These two codicils, as is true of all save the burned codicil, were never detached from the will; in the majority of them the testator simply revoked a $1,000 bequest because he had advanced the payment of it; he could not have intended to republish the will' itself and not republish these codicils. He intended to republish all the codicils at the time attached to his will; with the will they stated his completed testamentary plan. The burned codicil stands differently. There is no proof in the case that the instructions for the preparation or the contents of the burned codicil were ever given by the testator; the evidence shows the contrary. As soon after its execution as he was able to reach Mr. More he demanded the paper and that it be burned; and, having been burned, he declared in substance that his will was then as he wanted it to be; that the burned codicil was never his will. Though in law it was properly executed, in fact he never intended it to express his testamentary wish. There is nothing in the record tending to show that he ever changed this intention so unequivocally demonstrated. The burned codicil was never attached to his will and was not in existence. He had not simply revoked it by a later codicil as was his practice, he burned it; he meant to be rid forever of the paper he never desired to execute. We think it is a fair inference that this pronounced intent and plan continued. On what can it be found that he ever changed this intent or that he intended to revive or recognize the burned codicil? In 40 Cyc. 1217, is this:. “ A codicil may, by referring in adequate terms to a revoked will, revive that will if it be in existence, but not if it has been burnt or otherwise destroyed.” Had the testator intended to revive the burned codicil he would certainly have rewritten it and would not have left its provision to the uncertainty of memory.
*517We have concluded that, by publishing the 10th and 11th codicils he revived and gave effect to the 4th and 5th codicils, but did not revive the burned codicil. It would involve a curious inconsistency of intent to hold that he intended to revive the two codicils and at the same time and by the same act he intended to revive the codicil which would on the instant revoke them. Of this testator’s intention there can be no doubt; this plain intention, no law or statute forbidding it, we conclude should be made effective. We find no sufficient reason for denying him his will. (See Matter of Fowles, 222 N. Y. 222, 232, 233.)
Since we have reached this conclusion it is not necessary to determine whether or not there was evidence which should have been submitted to the jury tending to show that the destroyed codicil was executed under restraint or undue influence. If it were, the result would be the same as above reached.
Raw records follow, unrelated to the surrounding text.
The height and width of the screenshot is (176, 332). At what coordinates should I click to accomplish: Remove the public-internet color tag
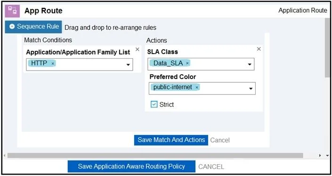pos(197,88)
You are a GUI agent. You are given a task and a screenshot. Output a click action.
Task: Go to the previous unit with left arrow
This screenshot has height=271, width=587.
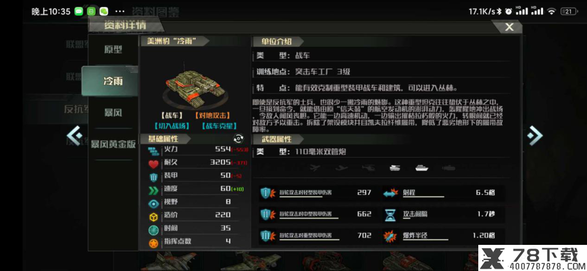coord(74,136)
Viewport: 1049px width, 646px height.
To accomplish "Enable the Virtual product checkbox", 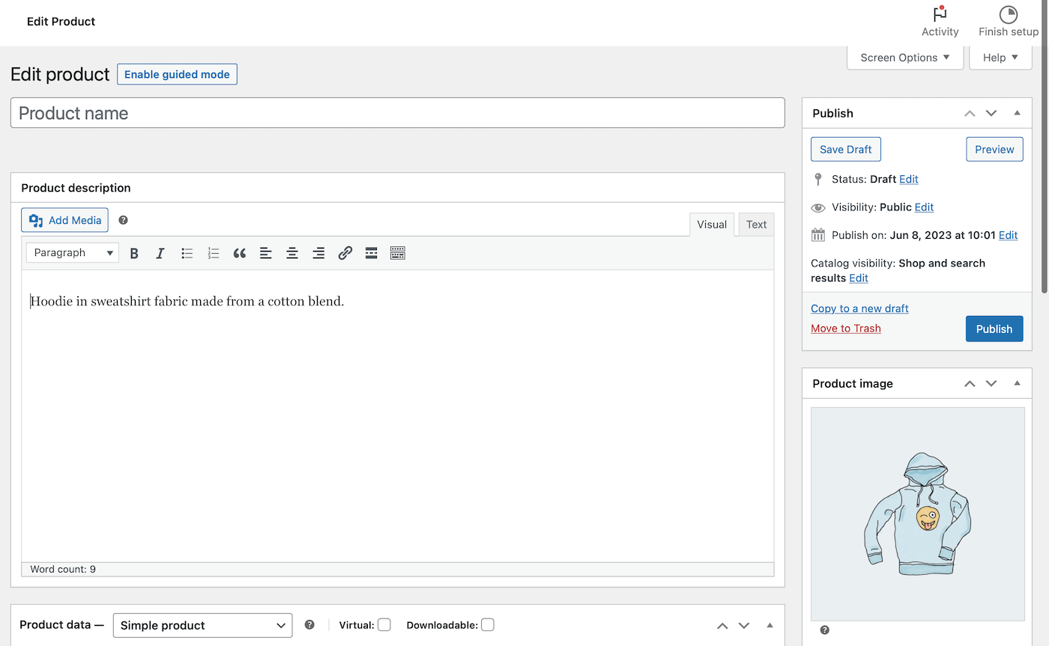I will coord(384,625).
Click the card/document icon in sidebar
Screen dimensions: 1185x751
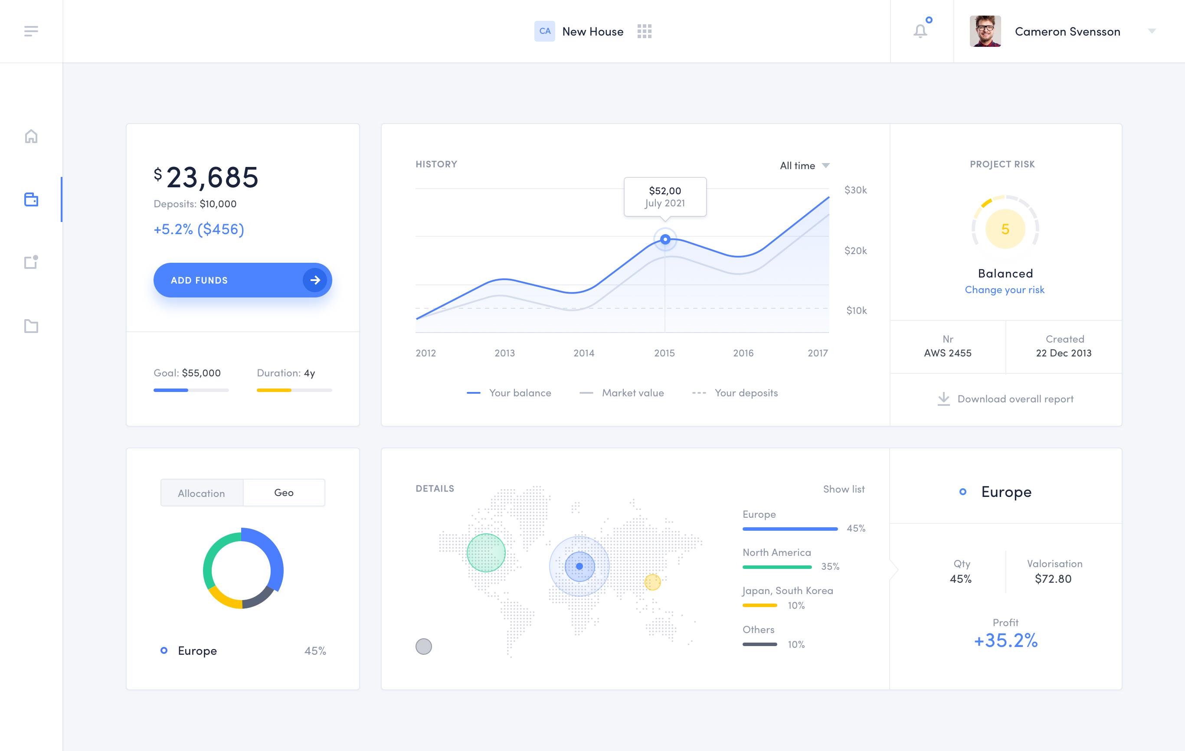31,262
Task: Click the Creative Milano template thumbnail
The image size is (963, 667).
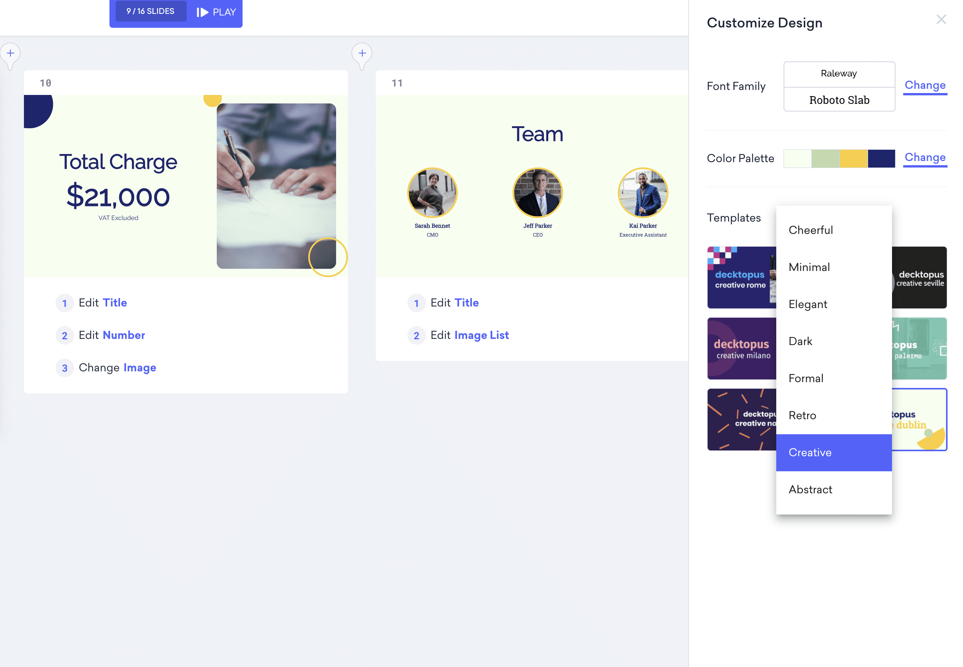Action: [741, 348]
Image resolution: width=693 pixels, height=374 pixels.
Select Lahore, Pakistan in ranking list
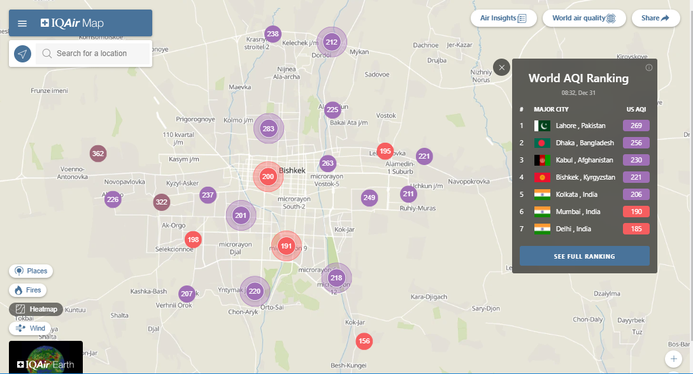click(580, 126)
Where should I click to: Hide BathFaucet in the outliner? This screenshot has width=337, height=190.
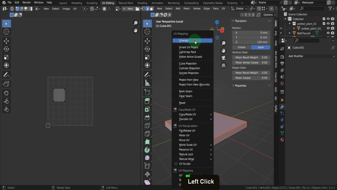pyautogui.click(x=328, y=33)
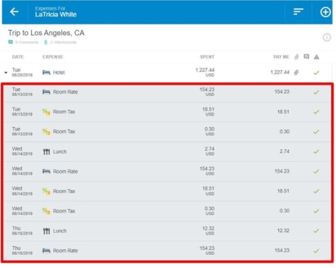Sort by the SPENT column header
The image size is (336, 268).
(207, 57)
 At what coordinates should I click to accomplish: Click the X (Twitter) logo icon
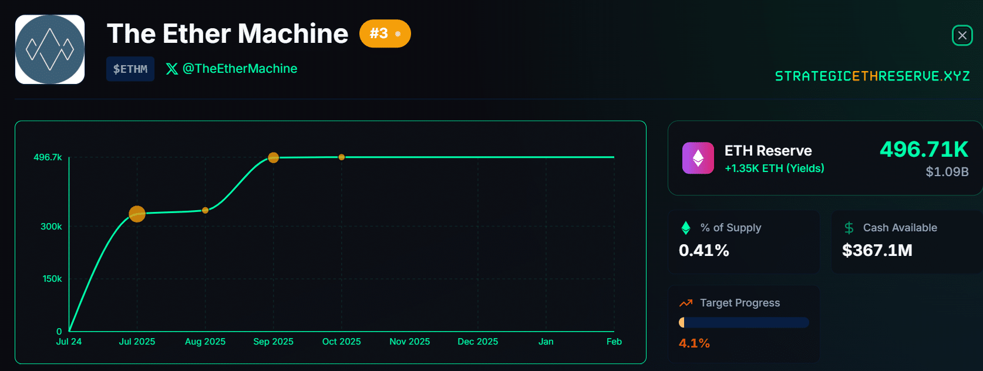pos(171,69)
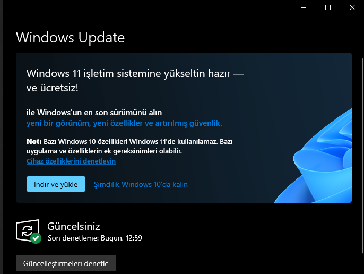This screenshot has height=274, width=364.
Task: Click Güncelleştirmeleri denetle button
Action: 66,263
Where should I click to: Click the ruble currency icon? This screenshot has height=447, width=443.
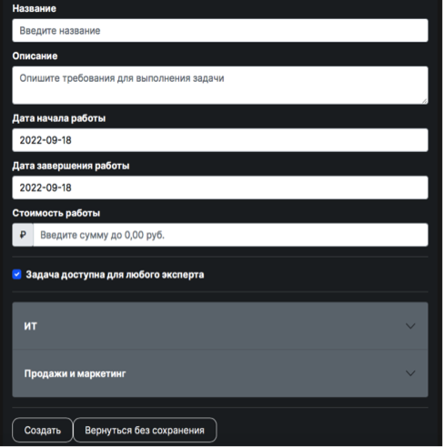23,235
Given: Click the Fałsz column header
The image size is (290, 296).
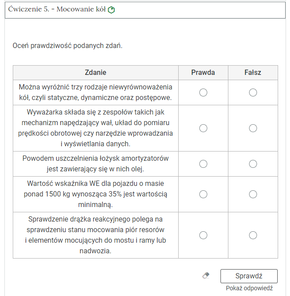Looking at the screenshot, I should coord(253,73).
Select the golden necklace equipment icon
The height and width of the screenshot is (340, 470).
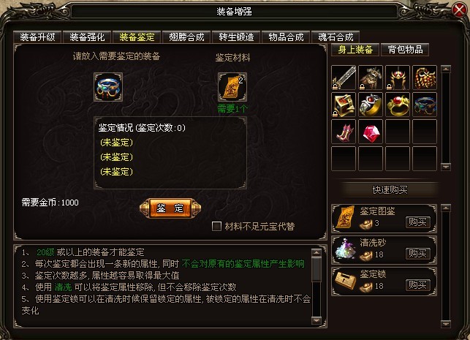click(x=425, y=78)
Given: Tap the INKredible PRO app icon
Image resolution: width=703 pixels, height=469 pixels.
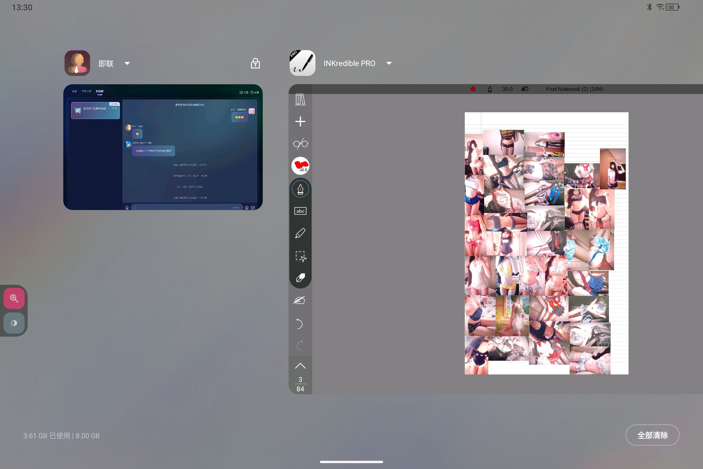Looking at the screenshot, I should pos(302,63).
As to the English cases cited we quote from Matter of Conway (124 N. Y. 455, 460): “ A brief reference to the state of the law relating to the execution of wills in England will make it apparent that neither the decisions of its courts nor the rules deduced therefrom by English text writers can be made applicable to cases arising under our statute.”
We find no errors in the record which were prejudicial. The decision of the surrogate should be affirmed, with costs to the ¿executor respondent payable out of the estate.
All concur, Cochrane, P. J., in the result, except H. T. Kellogg, J., dissenting.
Decree affirmed, with costs to the executor respondent payable out of the estate.